-- Description of the task --
If a line in the entries contains the word "plus", list it.

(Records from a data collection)
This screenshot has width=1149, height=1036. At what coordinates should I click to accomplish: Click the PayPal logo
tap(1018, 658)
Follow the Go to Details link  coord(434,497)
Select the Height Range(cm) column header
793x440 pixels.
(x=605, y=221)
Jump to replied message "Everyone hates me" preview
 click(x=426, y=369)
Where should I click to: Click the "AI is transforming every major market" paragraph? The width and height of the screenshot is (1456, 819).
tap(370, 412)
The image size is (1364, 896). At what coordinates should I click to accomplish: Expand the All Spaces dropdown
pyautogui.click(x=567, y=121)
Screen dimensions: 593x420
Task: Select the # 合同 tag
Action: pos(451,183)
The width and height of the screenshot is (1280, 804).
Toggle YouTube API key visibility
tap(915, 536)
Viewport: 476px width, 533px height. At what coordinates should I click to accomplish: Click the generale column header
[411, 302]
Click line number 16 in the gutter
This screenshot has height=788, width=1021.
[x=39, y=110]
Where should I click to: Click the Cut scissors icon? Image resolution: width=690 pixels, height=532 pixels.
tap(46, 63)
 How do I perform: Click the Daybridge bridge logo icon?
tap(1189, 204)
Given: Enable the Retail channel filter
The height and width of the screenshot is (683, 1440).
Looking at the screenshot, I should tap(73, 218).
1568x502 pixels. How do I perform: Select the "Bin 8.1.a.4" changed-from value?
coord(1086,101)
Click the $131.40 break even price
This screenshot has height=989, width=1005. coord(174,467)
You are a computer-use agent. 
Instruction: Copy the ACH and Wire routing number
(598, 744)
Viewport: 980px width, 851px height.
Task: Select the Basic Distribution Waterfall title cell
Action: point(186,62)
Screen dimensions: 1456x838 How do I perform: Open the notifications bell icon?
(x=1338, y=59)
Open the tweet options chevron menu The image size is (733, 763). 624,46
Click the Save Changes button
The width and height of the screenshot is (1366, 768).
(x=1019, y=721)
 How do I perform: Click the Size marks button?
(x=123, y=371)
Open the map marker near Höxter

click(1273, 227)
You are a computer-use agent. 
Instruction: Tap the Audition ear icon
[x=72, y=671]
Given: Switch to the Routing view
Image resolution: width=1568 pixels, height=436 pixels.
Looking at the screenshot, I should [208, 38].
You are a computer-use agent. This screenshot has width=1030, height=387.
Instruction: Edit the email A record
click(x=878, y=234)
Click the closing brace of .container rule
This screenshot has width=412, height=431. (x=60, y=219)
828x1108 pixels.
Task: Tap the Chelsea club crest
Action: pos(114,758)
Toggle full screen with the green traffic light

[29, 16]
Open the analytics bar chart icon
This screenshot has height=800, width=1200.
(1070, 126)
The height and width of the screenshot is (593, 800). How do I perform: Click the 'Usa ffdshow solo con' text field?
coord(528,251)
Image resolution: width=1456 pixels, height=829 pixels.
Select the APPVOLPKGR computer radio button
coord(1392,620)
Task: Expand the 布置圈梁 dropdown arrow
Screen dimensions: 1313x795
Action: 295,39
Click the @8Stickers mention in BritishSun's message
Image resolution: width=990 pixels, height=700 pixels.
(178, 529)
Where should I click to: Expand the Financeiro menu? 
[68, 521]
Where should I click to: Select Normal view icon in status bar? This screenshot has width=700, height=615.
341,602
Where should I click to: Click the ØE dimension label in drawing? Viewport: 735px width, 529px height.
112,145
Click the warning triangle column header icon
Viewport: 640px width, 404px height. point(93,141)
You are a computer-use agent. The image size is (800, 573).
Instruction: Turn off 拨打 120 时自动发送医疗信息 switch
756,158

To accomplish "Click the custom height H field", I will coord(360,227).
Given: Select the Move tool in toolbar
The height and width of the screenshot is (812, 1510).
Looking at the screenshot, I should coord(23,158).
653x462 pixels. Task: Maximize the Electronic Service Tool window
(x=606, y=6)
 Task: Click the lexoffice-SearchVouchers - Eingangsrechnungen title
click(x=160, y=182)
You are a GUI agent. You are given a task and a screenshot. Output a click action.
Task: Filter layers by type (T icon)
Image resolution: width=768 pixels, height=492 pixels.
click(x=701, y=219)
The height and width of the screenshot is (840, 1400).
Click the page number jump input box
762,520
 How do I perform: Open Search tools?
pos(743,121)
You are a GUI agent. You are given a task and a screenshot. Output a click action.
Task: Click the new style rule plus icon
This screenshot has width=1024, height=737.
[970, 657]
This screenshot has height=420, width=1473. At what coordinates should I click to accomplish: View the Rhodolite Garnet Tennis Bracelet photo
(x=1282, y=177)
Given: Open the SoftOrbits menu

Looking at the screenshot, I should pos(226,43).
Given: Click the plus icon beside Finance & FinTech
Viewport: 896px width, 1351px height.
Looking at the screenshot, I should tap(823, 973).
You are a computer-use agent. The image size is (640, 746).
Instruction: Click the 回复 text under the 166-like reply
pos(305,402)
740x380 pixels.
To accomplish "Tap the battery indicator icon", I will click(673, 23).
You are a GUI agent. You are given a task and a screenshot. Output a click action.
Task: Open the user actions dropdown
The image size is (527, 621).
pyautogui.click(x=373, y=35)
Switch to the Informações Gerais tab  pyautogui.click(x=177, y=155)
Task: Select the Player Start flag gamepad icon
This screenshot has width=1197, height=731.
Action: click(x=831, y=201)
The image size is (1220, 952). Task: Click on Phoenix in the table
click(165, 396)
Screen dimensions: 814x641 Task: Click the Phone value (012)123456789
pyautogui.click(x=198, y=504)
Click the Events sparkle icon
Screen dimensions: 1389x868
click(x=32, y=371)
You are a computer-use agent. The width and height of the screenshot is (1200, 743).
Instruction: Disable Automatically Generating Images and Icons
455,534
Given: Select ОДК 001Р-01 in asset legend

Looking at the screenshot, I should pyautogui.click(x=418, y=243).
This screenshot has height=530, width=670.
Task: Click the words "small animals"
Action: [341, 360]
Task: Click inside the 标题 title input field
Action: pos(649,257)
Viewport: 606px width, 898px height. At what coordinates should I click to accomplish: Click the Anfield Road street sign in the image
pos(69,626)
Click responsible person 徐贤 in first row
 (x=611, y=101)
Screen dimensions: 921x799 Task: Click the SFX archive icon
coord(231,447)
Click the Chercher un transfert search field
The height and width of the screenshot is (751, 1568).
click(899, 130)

-- Output of the exercise --
Task: Click the new style rule plus icon
Given: Click the plus icon beside Finance & FinTech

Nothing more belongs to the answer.